Egerton L. Winthrop, Jr., and Flamen B. Candler, for the appellants Wood and Jay.
George M. Judd [ Edward H. Fallows with him on the brief], for the respondent.
John L. Rogers died on or about December 2, 1869, leaving a last will and testament and codicil which were, on or about February 15, 1870, duly admitted to probate by the surrogate of the county of Orange.

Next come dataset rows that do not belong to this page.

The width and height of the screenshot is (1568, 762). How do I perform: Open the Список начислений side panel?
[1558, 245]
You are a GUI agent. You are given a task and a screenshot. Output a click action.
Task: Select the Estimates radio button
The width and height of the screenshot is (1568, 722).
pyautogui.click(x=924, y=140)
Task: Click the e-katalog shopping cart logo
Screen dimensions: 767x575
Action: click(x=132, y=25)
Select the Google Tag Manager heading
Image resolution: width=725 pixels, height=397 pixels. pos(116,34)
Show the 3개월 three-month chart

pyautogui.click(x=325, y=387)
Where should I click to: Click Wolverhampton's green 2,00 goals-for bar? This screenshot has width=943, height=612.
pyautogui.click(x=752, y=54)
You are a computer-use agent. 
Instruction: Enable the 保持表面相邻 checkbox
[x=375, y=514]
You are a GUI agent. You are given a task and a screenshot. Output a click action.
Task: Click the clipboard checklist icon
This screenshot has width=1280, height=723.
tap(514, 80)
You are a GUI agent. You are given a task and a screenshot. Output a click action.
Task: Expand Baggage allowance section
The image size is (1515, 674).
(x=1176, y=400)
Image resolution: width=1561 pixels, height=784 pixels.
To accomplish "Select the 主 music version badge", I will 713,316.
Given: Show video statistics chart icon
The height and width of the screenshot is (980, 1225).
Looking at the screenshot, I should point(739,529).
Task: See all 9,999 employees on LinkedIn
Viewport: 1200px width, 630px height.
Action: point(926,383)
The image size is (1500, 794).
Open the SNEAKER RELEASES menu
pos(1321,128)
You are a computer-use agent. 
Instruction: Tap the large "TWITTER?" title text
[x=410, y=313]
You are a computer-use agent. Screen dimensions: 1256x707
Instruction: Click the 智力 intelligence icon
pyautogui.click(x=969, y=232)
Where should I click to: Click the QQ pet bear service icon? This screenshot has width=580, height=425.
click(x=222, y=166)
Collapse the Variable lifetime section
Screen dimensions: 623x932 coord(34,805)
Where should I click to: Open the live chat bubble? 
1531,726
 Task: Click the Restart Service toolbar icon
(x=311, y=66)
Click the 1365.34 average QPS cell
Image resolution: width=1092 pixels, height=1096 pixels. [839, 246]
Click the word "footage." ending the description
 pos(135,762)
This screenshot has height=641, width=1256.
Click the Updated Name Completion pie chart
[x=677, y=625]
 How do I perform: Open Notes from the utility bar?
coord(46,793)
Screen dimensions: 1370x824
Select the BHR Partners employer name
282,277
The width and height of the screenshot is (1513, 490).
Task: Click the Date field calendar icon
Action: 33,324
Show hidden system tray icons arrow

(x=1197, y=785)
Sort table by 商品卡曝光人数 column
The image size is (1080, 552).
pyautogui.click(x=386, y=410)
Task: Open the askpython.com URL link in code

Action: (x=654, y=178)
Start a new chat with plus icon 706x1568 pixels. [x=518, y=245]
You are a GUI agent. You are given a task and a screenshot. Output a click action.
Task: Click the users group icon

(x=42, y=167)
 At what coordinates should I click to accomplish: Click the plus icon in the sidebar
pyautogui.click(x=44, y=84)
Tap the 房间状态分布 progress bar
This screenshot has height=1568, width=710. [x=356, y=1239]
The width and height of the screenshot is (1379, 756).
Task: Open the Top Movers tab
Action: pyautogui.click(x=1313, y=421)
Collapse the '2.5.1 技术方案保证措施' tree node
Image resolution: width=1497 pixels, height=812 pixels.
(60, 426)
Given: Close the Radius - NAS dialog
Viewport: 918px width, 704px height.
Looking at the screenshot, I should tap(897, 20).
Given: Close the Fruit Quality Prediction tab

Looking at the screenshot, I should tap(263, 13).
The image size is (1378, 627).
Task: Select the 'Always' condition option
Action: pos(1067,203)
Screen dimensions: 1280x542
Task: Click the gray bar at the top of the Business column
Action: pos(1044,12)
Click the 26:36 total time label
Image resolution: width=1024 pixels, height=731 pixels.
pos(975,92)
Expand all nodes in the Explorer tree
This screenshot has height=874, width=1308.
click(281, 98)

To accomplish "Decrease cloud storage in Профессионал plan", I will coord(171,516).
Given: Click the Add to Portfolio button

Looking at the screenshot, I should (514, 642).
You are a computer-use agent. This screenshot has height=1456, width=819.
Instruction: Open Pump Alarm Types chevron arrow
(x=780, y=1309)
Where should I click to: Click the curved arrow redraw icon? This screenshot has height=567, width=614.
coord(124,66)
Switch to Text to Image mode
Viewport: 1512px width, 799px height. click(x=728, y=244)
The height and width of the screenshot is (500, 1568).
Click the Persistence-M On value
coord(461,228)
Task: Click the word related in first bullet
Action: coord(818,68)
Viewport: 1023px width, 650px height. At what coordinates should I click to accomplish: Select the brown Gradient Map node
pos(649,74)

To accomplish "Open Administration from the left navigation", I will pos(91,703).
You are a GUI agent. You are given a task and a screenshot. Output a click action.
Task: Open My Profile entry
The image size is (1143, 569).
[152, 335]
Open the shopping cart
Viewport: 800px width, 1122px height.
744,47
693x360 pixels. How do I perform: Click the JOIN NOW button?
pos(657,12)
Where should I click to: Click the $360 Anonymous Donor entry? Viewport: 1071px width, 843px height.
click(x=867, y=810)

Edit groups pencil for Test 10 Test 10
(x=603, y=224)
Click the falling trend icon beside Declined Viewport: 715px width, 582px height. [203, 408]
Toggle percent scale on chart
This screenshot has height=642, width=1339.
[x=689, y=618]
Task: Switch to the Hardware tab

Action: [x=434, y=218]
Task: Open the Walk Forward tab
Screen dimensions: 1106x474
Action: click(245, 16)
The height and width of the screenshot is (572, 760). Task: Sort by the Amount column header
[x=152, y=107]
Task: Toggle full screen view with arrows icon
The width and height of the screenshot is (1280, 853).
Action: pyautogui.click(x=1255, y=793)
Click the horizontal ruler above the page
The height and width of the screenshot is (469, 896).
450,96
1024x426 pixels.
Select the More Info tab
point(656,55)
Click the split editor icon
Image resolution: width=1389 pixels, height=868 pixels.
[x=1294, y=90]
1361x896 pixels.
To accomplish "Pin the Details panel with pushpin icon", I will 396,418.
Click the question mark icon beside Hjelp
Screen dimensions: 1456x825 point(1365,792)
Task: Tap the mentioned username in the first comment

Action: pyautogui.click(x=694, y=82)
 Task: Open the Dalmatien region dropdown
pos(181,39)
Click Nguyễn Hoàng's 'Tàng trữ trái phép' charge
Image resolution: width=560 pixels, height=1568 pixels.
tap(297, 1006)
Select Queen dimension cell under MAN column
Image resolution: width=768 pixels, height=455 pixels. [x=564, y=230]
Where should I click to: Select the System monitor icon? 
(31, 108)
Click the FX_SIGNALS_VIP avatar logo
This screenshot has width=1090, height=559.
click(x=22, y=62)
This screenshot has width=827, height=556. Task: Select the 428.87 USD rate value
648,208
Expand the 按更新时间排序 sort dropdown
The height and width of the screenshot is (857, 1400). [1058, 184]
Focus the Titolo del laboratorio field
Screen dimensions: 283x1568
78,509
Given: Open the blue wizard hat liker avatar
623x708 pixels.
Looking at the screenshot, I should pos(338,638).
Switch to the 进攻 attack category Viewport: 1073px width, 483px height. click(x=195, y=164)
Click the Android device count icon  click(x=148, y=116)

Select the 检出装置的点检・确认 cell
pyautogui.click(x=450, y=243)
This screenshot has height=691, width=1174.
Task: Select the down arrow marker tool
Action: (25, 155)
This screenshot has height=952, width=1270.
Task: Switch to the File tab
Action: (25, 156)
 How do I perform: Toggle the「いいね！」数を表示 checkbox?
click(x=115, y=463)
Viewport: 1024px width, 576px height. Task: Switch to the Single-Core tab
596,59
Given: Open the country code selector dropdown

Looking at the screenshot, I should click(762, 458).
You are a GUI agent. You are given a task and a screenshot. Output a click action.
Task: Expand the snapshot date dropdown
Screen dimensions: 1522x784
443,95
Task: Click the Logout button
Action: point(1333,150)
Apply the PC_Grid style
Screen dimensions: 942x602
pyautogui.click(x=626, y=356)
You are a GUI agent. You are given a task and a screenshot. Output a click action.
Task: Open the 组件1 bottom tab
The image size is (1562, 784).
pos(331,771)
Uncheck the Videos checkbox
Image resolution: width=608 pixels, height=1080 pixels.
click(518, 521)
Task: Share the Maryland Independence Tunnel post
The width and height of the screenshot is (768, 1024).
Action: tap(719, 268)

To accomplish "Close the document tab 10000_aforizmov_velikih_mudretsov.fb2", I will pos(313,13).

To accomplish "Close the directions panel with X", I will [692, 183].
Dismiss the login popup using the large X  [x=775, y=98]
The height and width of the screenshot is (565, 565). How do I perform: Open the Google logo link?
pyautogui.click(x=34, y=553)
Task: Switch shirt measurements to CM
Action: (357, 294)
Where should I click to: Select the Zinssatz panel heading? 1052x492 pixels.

By the terms of this will the testator gave a life estate in certain real and personal property to his widow, Virginia B. Rogers, now deceased, and authorized and empowered her to dispose of such real and personal property by will, and in case of her failure to exercise this power a life estate in the said property was given to her brother, the appellant Wilmer S. Wood, with remainders over at his death to the heirs at law and next of kin of Virginia B. Rogers according to the laws of New York in cases of intestacy.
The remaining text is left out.